_Task to complete_
Copy the lines below exactly, starting at the one with "Privacy Policy (104, 1315)" and ending at the one with "Identify the click", and leave out any picture.

_Extracted information_

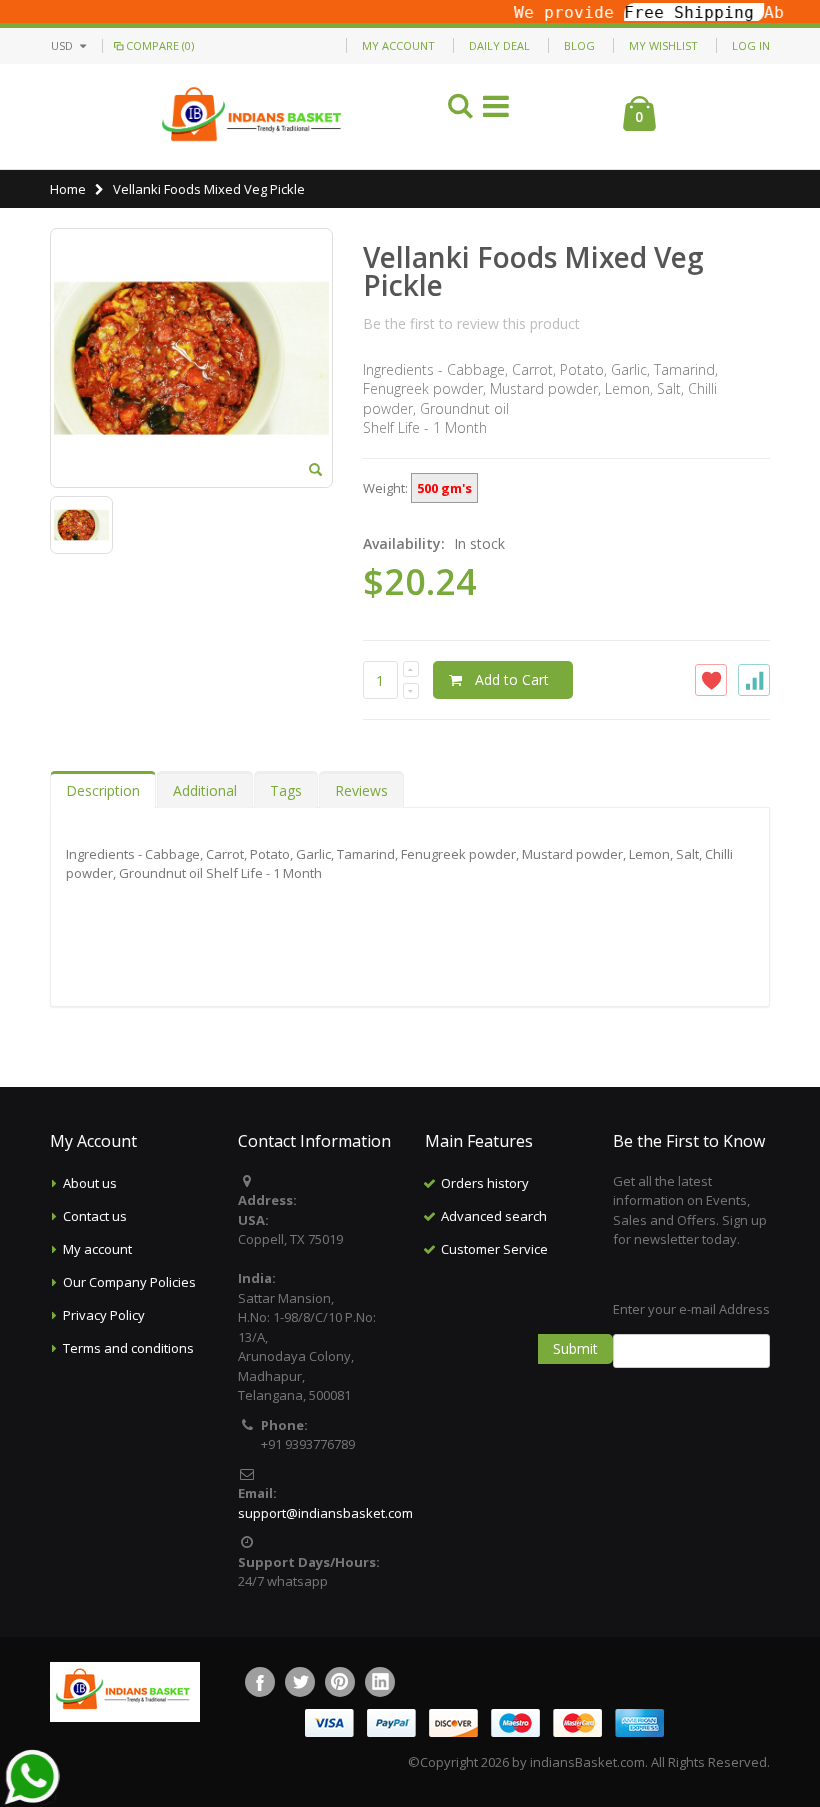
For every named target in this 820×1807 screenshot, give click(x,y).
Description (103, 790)
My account (97, 1249)
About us (90, 1183)
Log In (751, 45)
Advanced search (494, 1216)
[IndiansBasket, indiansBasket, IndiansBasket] (252, 116)
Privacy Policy (104, 1315)
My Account (398, 45)
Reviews (361, 790)
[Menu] (496, 109)
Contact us (95, 1216)
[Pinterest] (340, 1682)
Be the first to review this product (471, 323)
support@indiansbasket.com (325, 1513)
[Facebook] (260, 1682)
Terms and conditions (128, 1348)
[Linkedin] (380, 1682)
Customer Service (494, 1249)
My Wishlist (663, 45)
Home (68, 189)
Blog (579, 45)
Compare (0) (160, 45)
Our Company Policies (129, 1282)
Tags (286, 790)
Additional (205, 790)
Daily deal (499, 45)
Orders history (485, 1183)
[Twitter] (300, 1682)
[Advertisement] (550, 1366)
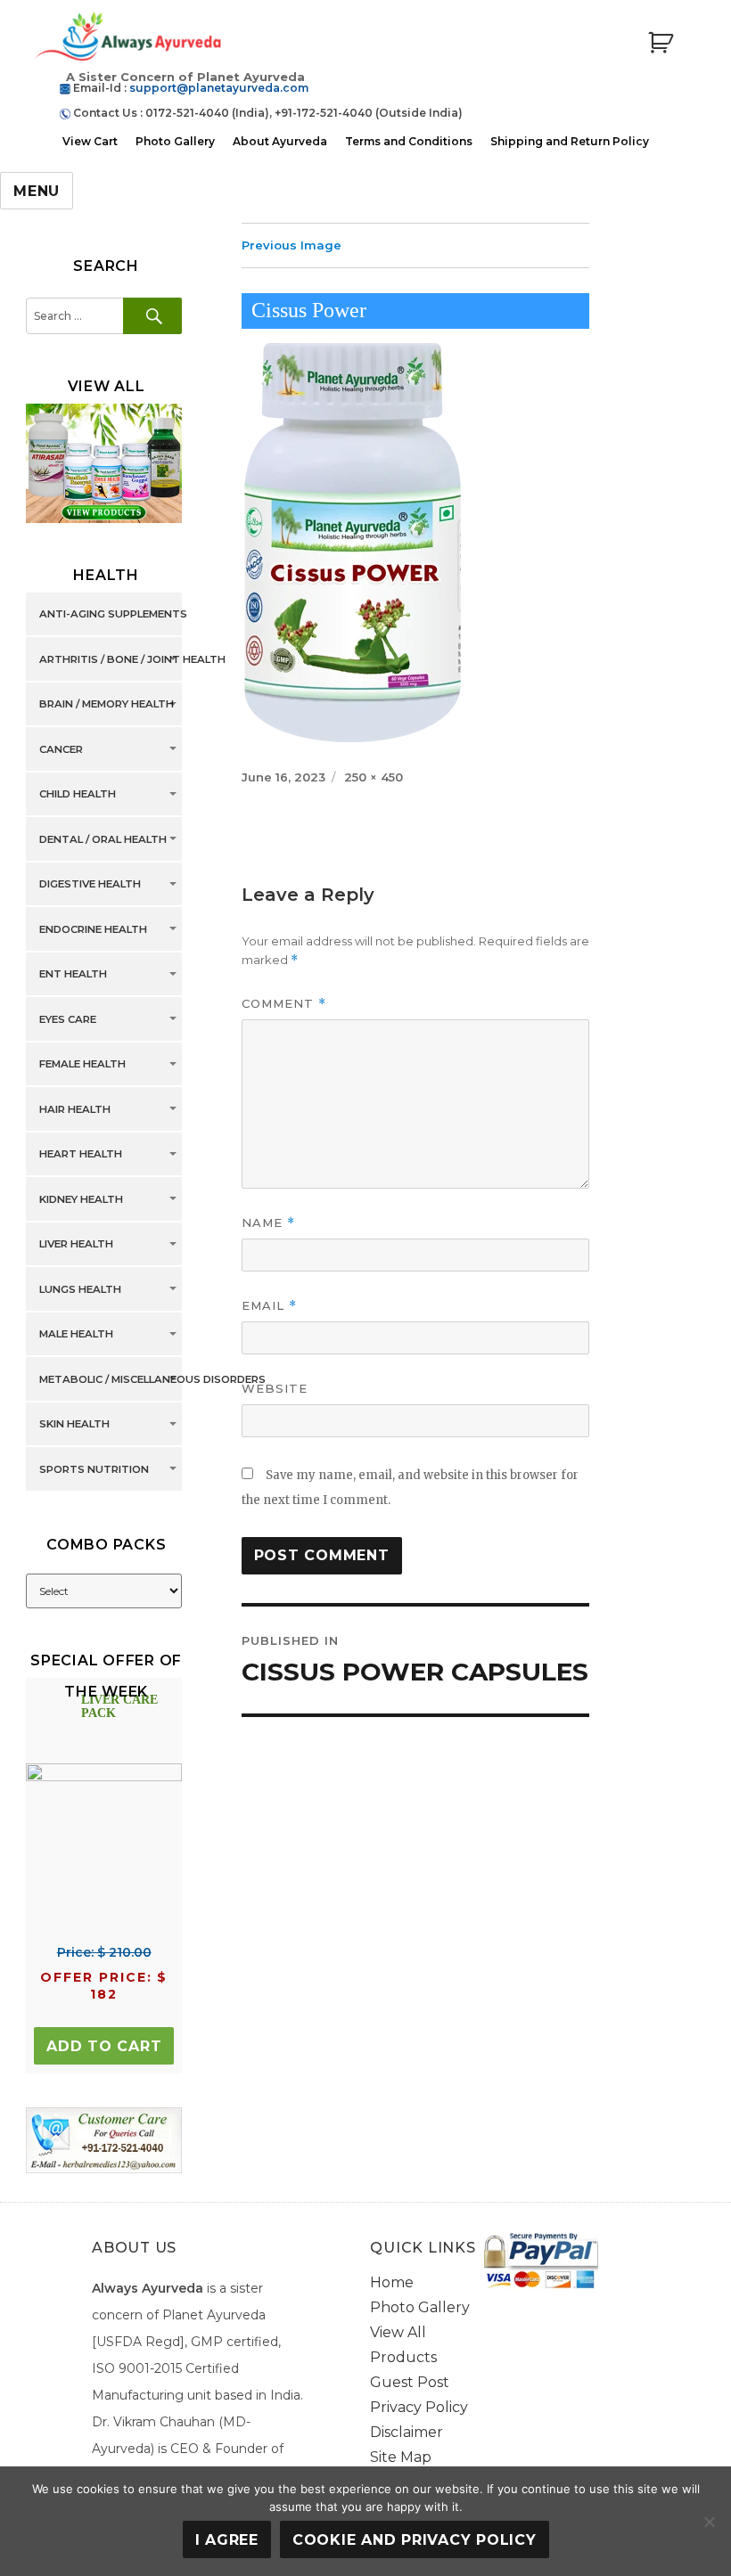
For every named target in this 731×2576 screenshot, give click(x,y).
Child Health (77, 795)
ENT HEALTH (73, 975)
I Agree (227, 2539)
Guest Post (409, 2382)
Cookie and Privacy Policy (414, 2539)
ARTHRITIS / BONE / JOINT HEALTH (132, 659)
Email (269, 1305)
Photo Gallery (175, 141)
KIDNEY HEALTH (81, 1199)
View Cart (90, 141)
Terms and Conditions (408, 141)
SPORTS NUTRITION (94, 1469)
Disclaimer (406, 2432)
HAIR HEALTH (75, 1109)
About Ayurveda (280, 141)
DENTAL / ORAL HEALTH (103, 839)
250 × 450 (373, 777)
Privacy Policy (419, 2407)
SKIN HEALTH (74, 1425)
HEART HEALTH (80, 1155)
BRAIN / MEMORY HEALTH (106, 705)
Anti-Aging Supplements (113, 615)
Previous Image (291, 245)
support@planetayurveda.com (218, 87)
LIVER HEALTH (76, 1245)
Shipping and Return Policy (569, 141)
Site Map (400, 2457)
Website (275, 1388)
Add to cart (103, 2046)
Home (392, 2282)
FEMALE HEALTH (82, 1065)
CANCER (61, 749)
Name (268, 1223)
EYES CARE (67, 1019)
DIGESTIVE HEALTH (90, 885)
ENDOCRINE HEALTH (93, 929)
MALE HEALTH (76, 1335)
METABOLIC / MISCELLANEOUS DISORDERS (152, 1379)
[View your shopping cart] (660, 43)
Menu (36, 191)
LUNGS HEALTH (80, 1289)
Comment (284, 1003)
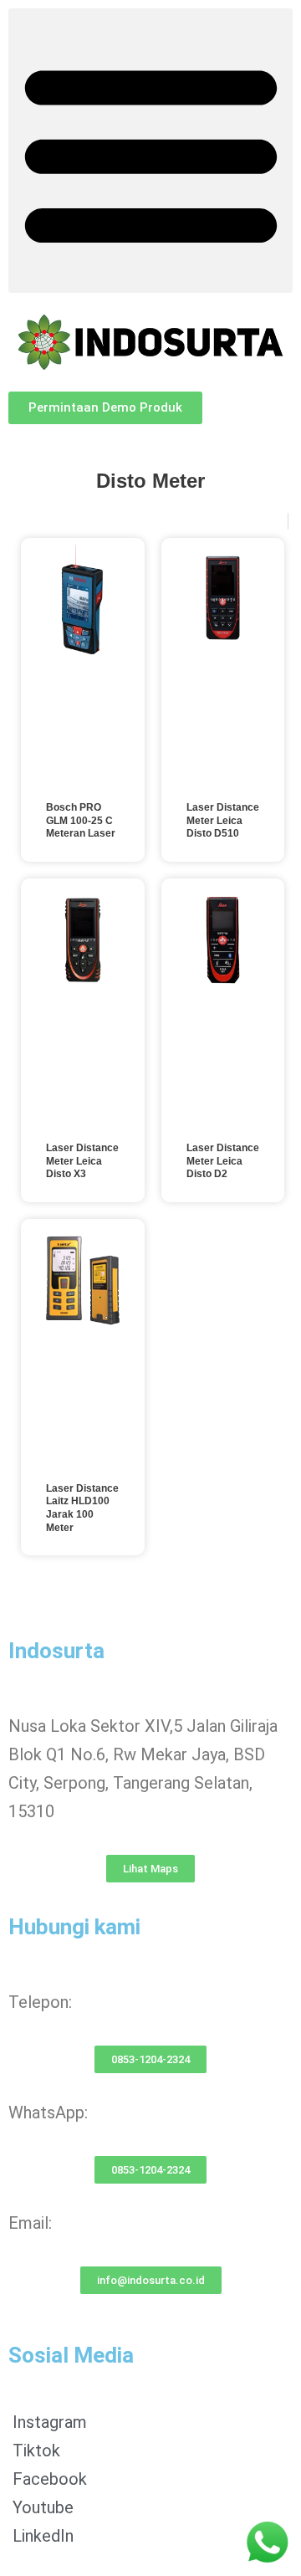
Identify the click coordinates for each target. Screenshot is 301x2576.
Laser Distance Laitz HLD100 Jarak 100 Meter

_Solution_
Privacy Policy (104, 1315)
My Account (398, 45)
Reviews (361, 790)
[Menu] (496, 109)
Contact us (95, 1216)
[Pinterest] (340, 1682)
Be the first to review this product (471, 323)
support@indiansbasket.com (325, 1513)
[Facebook] (260, 1682)
Terms and conditions (128, 1348)
[Linkedin] (380, 1682)
Customer Service (494, 1249)
My Wishlist (663, 45)
Home (68, 189)
Blog (579, 45)
Compare (0) (160, 45)
Our Company Policies (129, 1282)
Tags (286, 790)
Additional (205, 790)
Daily deal (499, 45)
Orders history (485, 1183)
[Twitter] (300, 1682)
[Advertisement] (550, 1366)
For every named target in this 731×2576 screenshot, give click(x,y).
Child Health (77, 795)
ENT HEALTH (73, 975)
I Agree (227, 2539)
Guest Post (409, 2382)
Cookie and Privacy Policy (414, 2539)
ARTHRITIS / BONE / JOINT HEALTH (132, 659)
Email (269, 1305)
Photo Gallery (175, 141)
KIDNEY HEALTH (81, 1199)
View Cart (90, 141)
Terms and Conditions (408, 141)
SPORTS NUTRITION (94, 1469)
Disclaimer (406, 2432)
HAIR HEALTH (75, 1109)
About Ayurveda (280, 141)
DENTAL / ORAL HEALTH (103, 839)
250 × 450 (373, 777)
Privacy Policy (419, 2407)
SKIN HEALTH (74, 1425)
HEART HEALTH (80, 1155)
BRAIN / MEMORY HEALTH (106, 705)
Anti-Aging Supplements (113, 615)
Previous Image (291, 245)
support@planetayurveda.com (218, 87)
LIVER HEALTH (76, 1245)
Shipping and Return Policy (569, 141)
Site Map (400, 2457)
Website (275, 1388)
Add to cart (103, 2046)
Home (392, 2282)
FEMALE HEALTH (82, 1065)
CANCER (61, 749)
Name (268, 1223)
EYES CARE (67, 1019)
DIGESTIVE HEALTH (90, 885)
ENDOCRINE HEALTH (93, 929)
MALE HEALTH (76, 1335)
METABOLIC / MISCELLANEOUS DISORDERS (152, 1379)
[View your shopping cart] (660, 43)
Menu (36, 191)
LUNGS HEALTH (80, 1289)
Comment (284, 1003)
Identify the click coordinates for each target. Screenshot is 301x2576.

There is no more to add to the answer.